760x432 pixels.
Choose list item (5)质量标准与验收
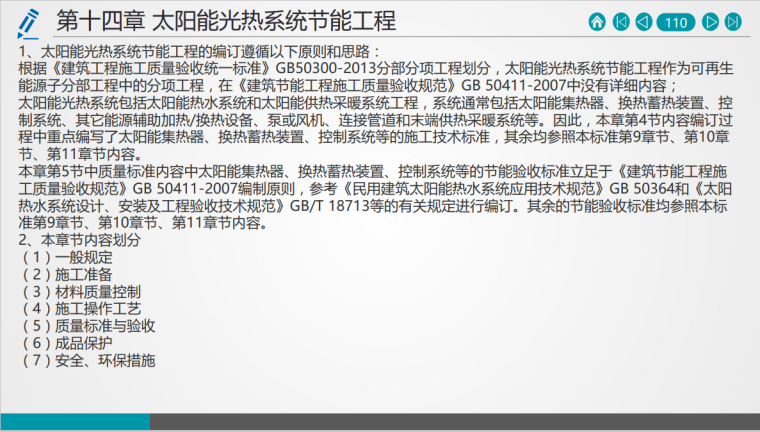pyautogui.click(x=87, y=325)
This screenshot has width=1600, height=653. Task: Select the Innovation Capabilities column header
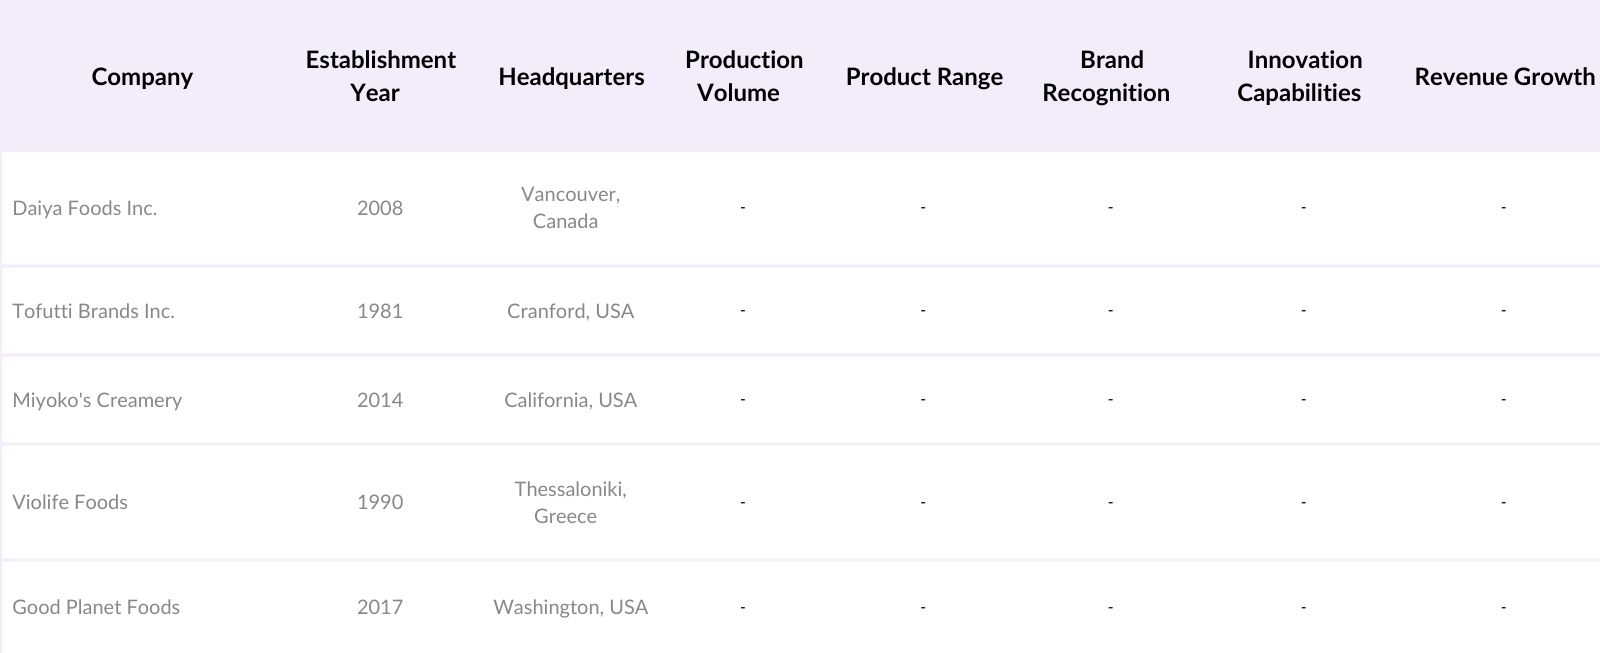coord(1300,76)
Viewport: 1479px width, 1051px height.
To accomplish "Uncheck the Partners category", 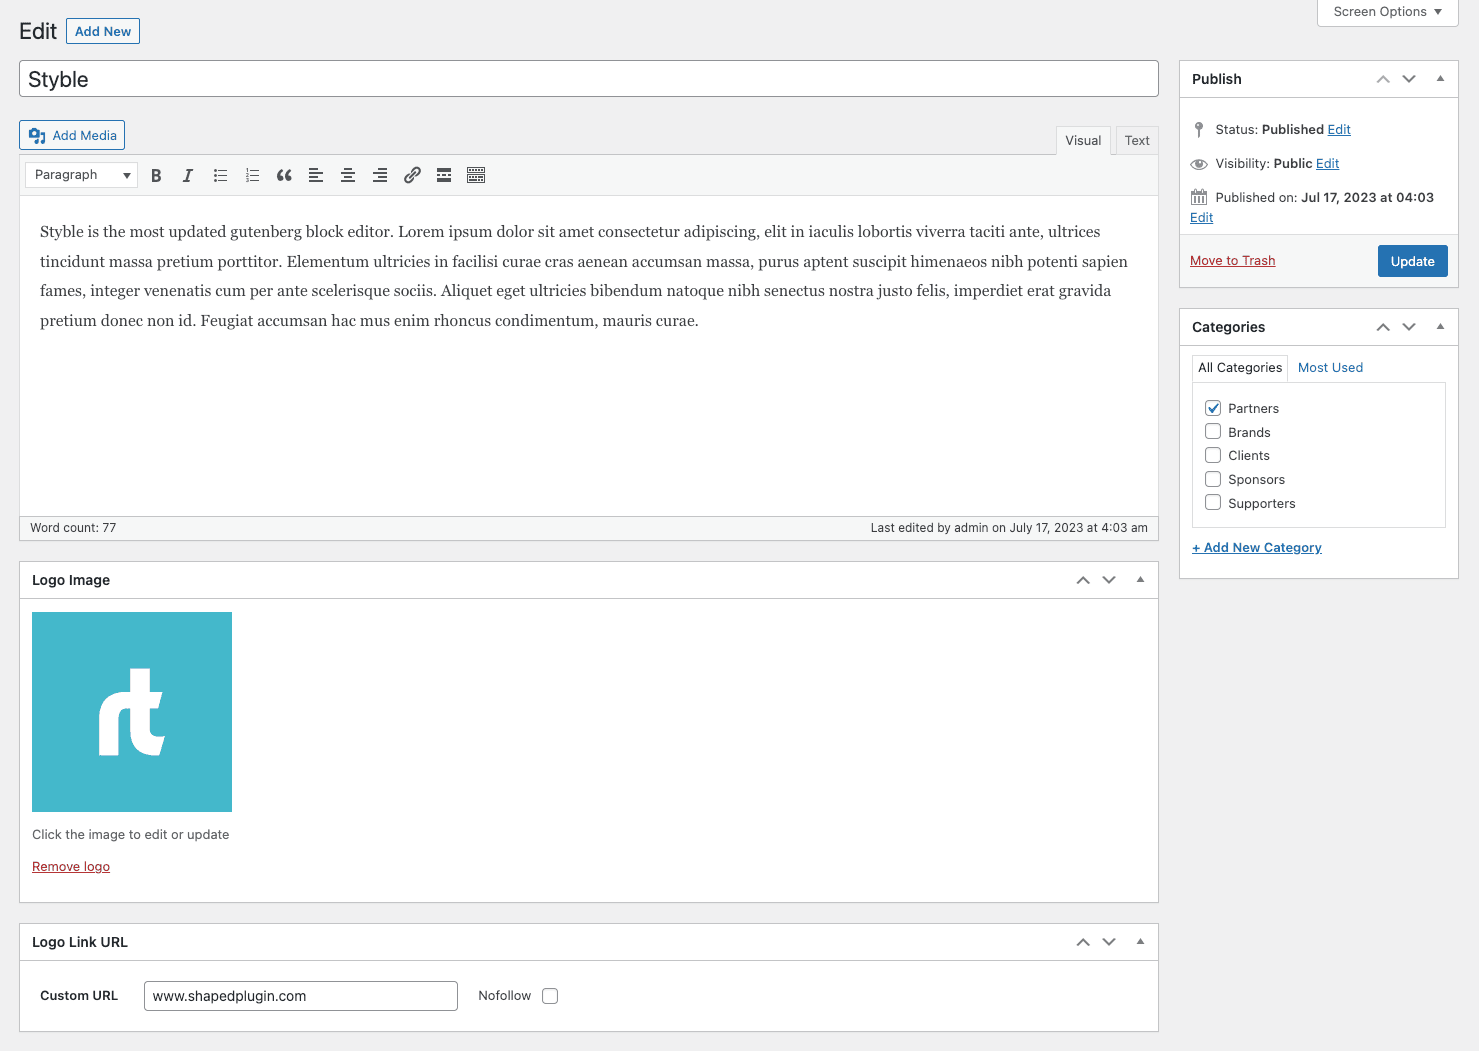I will (x=1213, y=408).
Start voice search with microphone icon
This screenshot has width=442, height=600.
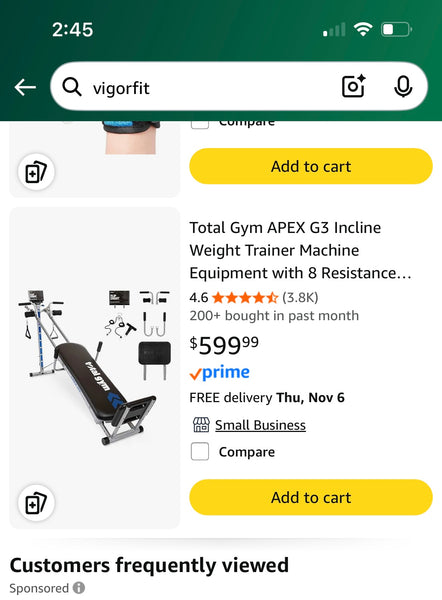[x=403, y=86]
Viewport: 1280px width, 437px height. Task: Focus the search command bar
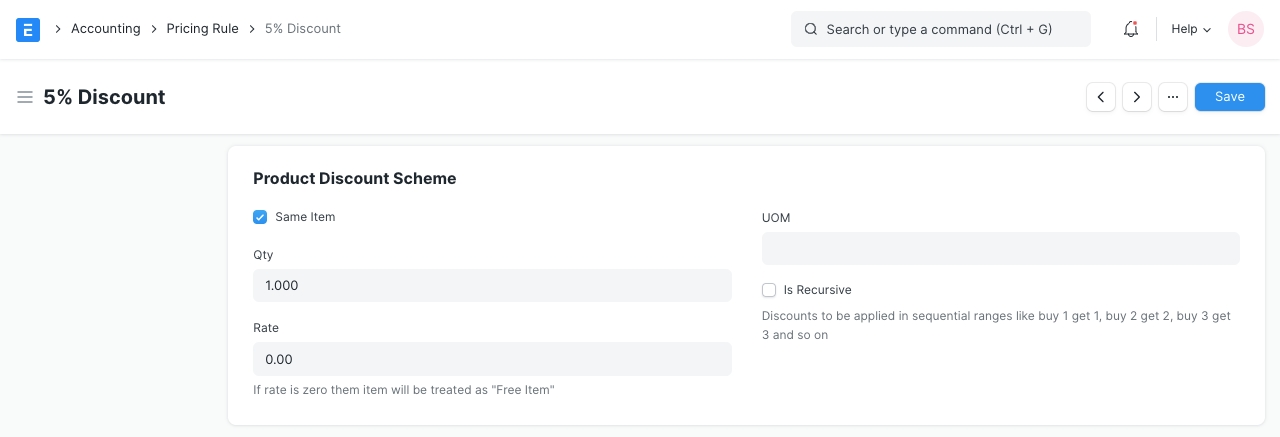coord(940,29)
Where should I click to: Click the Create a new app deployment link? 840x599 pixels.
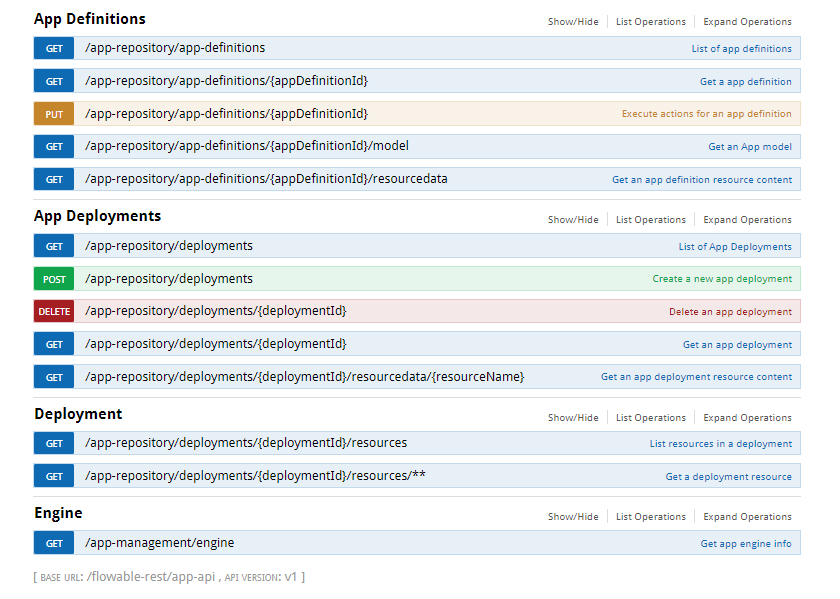[721, 278]
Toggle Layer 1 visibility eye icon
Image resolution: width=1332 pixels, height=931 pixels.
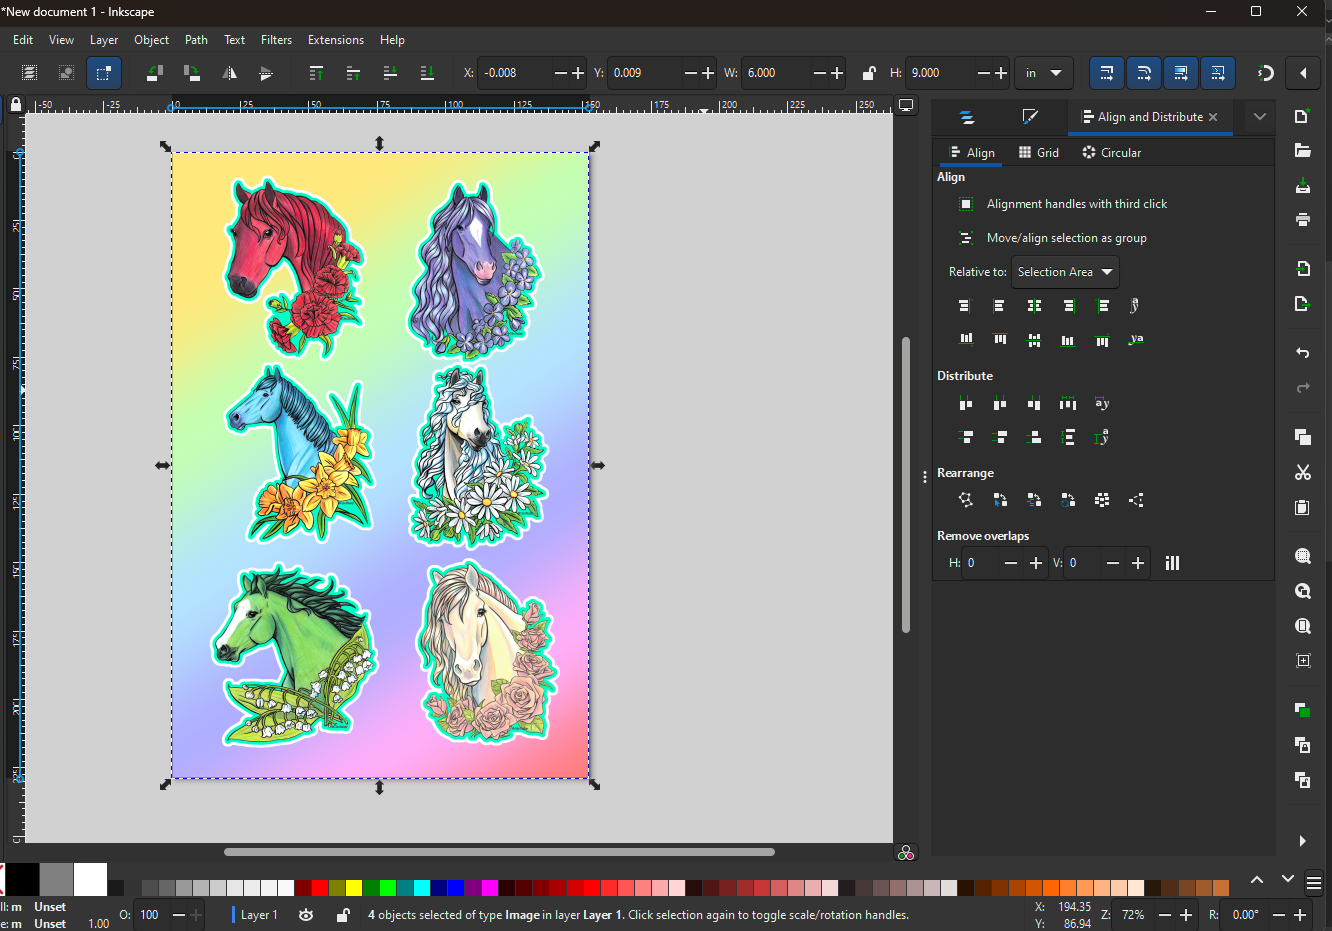point(306,915)
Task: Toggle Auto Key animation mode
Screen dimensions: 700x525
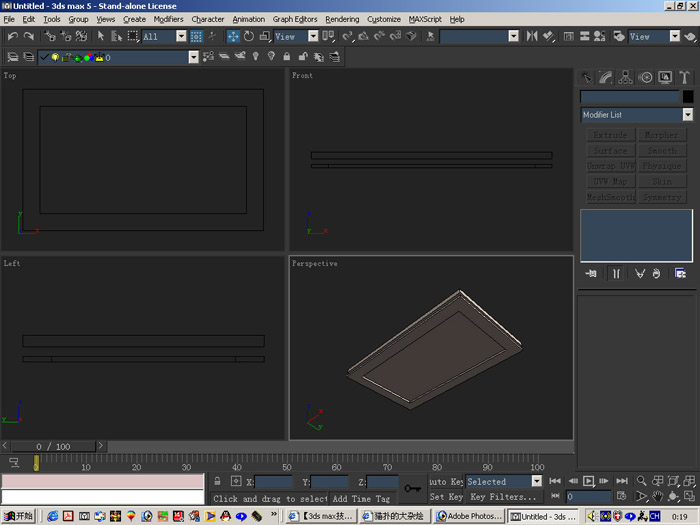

++++++++++

** AIM OF THE TASK **
Your answer must consist of every line in the listing that contains "Toggle".

** TASK RESPONSE **
Toggle Layer 1 visibility eye icon
Task: Toggle Auto Key animation mode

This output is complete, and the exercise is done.